▸ **Tugas yang Dikerjakan**
Menurut teks bacaan, berapa luas wilayah kota Chongqing?

▸ **Teks Bacaan**
Di antara kota-kota populer yang sudah dikenal dan menjadi tujuan wisata adalah Beijing, Shanghai, dan Hong Kong. Namun, pernahkah tebersit di benak untuk mengunjungi kota Chongqing?

Chongqing adalah sebuah metropolis di China bagian tengah. Kota yang dihuni lebih dari 30 juta orang tersebut memiliki luas area 82.403 km persegi, sehingga menjadi kota dengan wilayah terbesar di dunia.

Menurut Wakil Direktur Biro Luar Negeri Pemerintah Kota Chongqing Zhang Yaxi, kota Chongqing adalah jantung kawasan China tengah yang menjadi titik temu untuk daerah dan kota di sekitarnya.

Secara ekonomi, kota tersebut menjadikan industri sebagai andalannya. Sejumlah sektor ekonomi utama di Chongqing di antaranya industri elektronik, otomotif, serta manufaktur.

Pejabat itu juga mengakui, Kota Chongqing didirikan di kawasan yang secara geografis sangat menantang, yaitu di antara sungai besar dan pegunungan. Gedung-gedung yang ada pun dibangun dengan menyesuaikan rupa bumi yang dramatis itu.

▸ **Data yang Diberikan**

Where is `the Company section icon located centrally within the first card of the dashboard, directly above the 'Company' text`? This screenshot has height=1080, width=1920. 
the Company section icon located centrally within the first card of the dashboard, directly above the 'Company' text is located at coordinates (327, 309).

▸ **Jawaban Lengkap**
82.403 km persegi.